Start of Records to use
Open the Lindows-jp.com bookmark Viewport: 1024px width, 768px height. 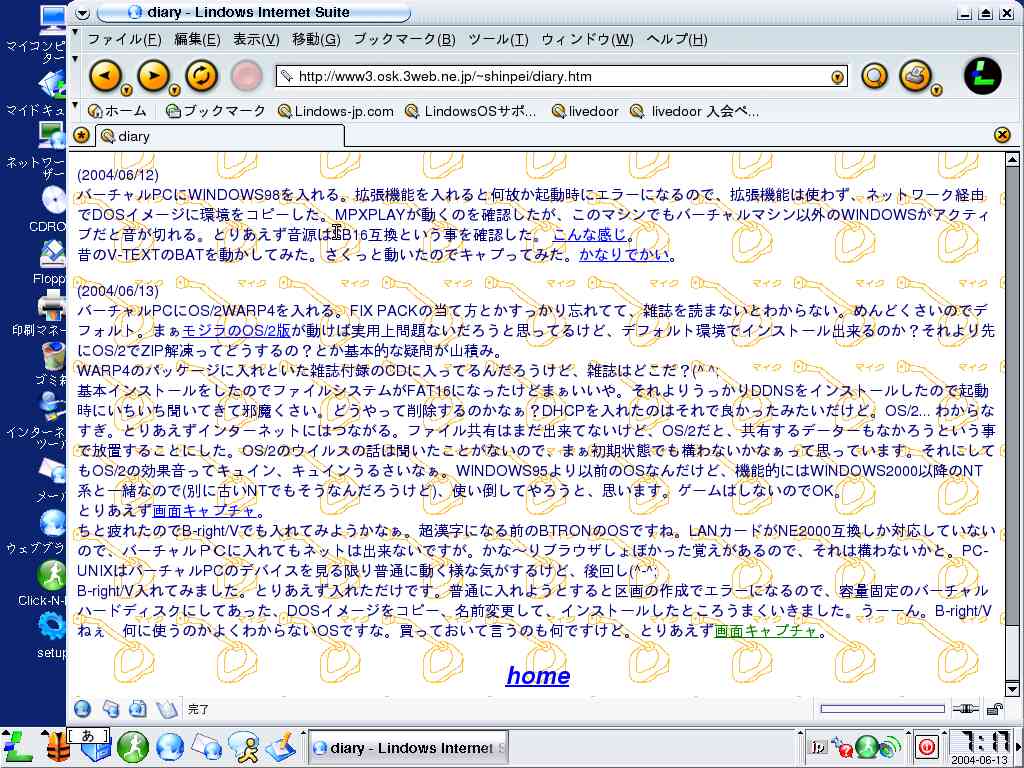(x=336, y=111)
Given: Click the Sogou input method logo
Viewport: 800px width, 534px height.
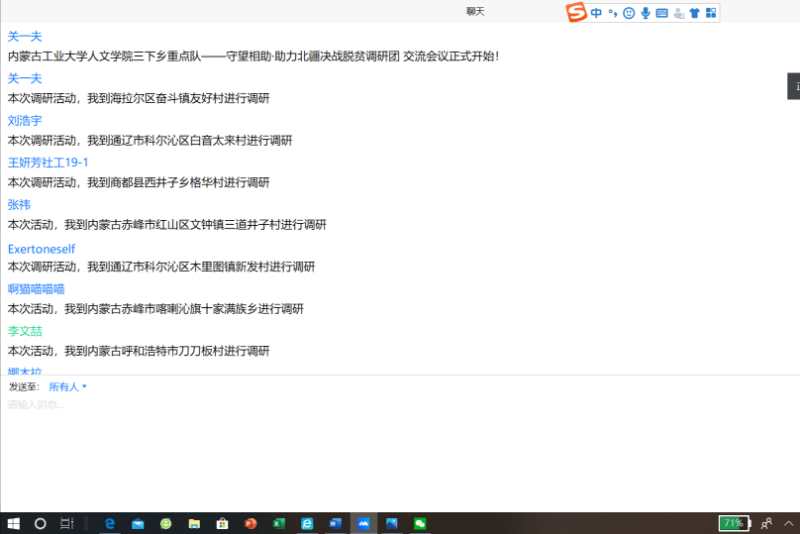Looking at the screenshot, I should (x=575, y=13).
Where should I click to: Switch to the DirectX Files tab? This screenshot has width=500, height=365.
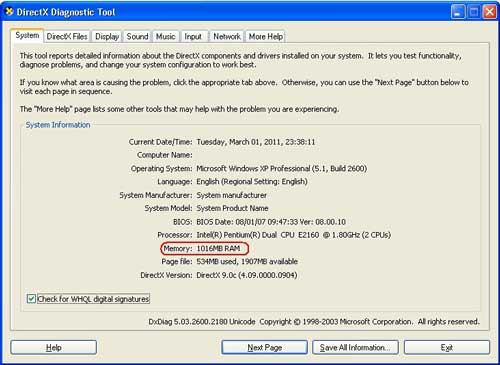pos(67,36)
End of Records to use
**What is asked:** Can you write out the part of the items that opens with the line containing "Where should I" and closes at the end of the items, swapping "DirectX Files" for "DirectX Display" and changing nothing else? Leave the pictures out of your answer.

**Answer below:**
Where should I click to: Switch to the DirectX Display tab? This screenshot has width=500, height=365.
pos(67,36)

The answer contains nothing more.